Z’kila laughed. ‘I said I’d stop wallowing in my own problems. I’m working on it.’ 

‘It’s okay to be a person, Kila. You don’t have to be a hero _all_ the time.’ 

‘You should take your own advice sometimes, Raha.’ His companion looked surprised by that response, eyebrows raised and ears pricked. ‘I can see your arm’s hurting you and yet you come to comfort me. Look after yourself for once.’ G’raha lowered his ears and lowered his gaze to the table, turning his shoulders just fractionally as though he could hide his crystal arm. ‘...Has something happened?’ 

‘Ah, just a periodic side effect,’ he said, wiggling blue fingers and trying to hide the effort it took.

Z’kila raised one eyebrow. ‘Why don’t I believe that?’ 

G’raha did not raise his eyes. He remained turned aside to hide his arm, just the tips of crystal fingers peeking over the edge of the table. He looked as though he tried to smile reassuringly, but it had turned into a grimace halfway onto his face. His ears flopped to the side instead of pinning back like usual. Perhaps spending extended periods of time under the heavy hood had rendered them weaker than the average miqo’te ear. 

'Forget I said that,' Z'kila said, softening. 'If you say it's nothing, then it's nothing.'

G'raha flashed him a small, grateful smile before he shifted his gaze to look over Z'kila's shoulder, as though meeting his eyes was difficult. ‘Your coat will wrinkle if you leave it on the floor.’ 

Z’kila huffed a short laugh in half-hearted amusement. ‘I’ll clean and press it in the morning. When I’m less… agitated.’ 

‘If you would oblige me to-’

‘No.’ Z’kila scowled at his friend, urging him back into his seat with his gaze alone. ‘After everything you have sacrificed, I will not permit you to clean up after me too.’ G’raha sat obediently with his hands in his lap, eyes wide with surprise at the sudden declaration and shifting between Z’kila and the discarded coat. 

‘...But really, it’s no-’

‘ _Raha._ ’ 

G’raha wrinkled his nose like he was suppressing the urge to stick out his tongue. It was an expression so out of place on the Crystal Exarch but so suited G’raha Tia that a giggle bubbled from Z’kila’s chest. 

G’raha, for a moment, looked affronted. ‘I’ll have you know I’m old enough to be your great-grandfather, and there you sit with barely your essentials covered, at once scolding and laughing at me.’ His words were harsh but a twitch in his ears and one corner of his mouth gave him away. Z’kila snorted. 

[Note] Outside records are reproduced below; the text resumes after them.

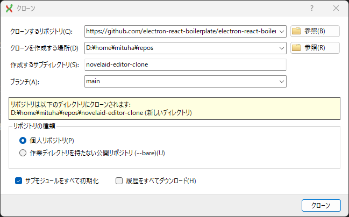The image size is (349, 217).
Task: Expand the repository URL dropdown arrow
Action: tap(281, 31)
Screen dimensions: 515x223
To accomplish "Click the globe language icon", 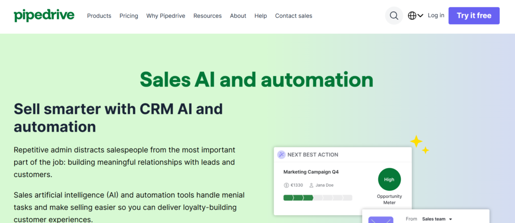I will coord(412,16).
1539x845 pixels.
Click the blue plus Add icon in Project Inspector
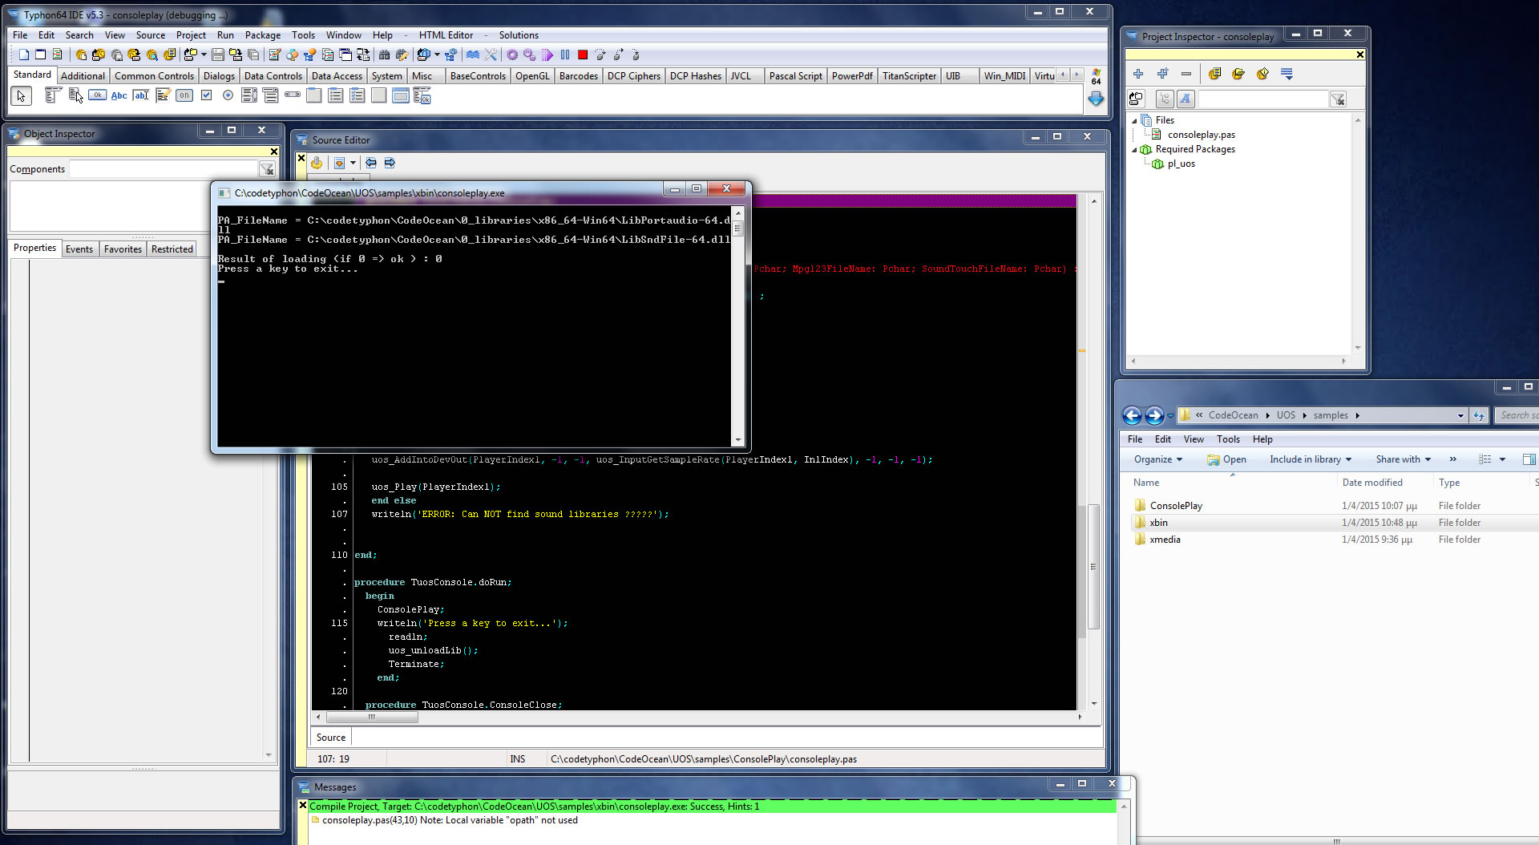click(x=1138, y=74)
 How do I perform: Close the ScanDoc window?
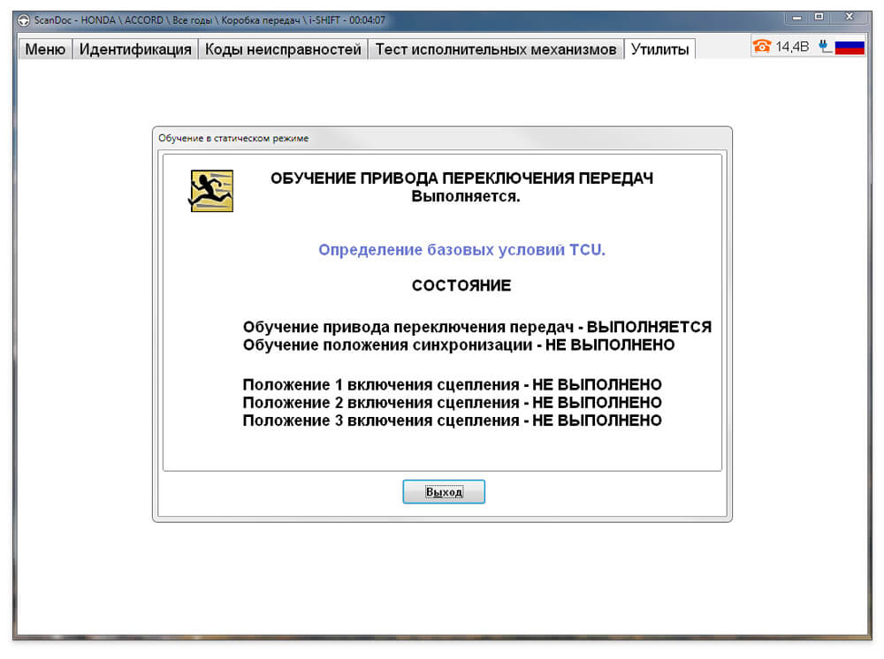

‘I’ll have you know that in my time there are only two summers between us, and everyone assumed I was the elder.’ 

‘Yes, well, the destroying of primals and Allagan monstrosities may have played a part in aging you beyond your years.’ 

‘And the white hair has done nothing to age you.’ 

G’raha lifted his uncrystallized hand to play with a strand of said whitened hair above his eyes. The way it still grew the same reddish-brown Z’kila remembered from their time in NOAH but faded to white led him to believe it was less a result of G’raha’s age and more likely a side effect of his aetheric connection to the Tower. His face looked no older either- save the lines and shadows of tiredness. He had otherwise kept his youth despite his long life, but at what price? Z’kila eyed G’raha’s right side but held his tongue. 

‘Do you not think so?’ G’raha asked, examining the white strands between his fingers and oblivious to Z’kila’s concern. ‘I thought it aged me rather gracefully.’ 

‘Ha!’ Z’kila barked. ‘You still look about sixteen summers to me. Just with white highlights and fancy robes now.’ 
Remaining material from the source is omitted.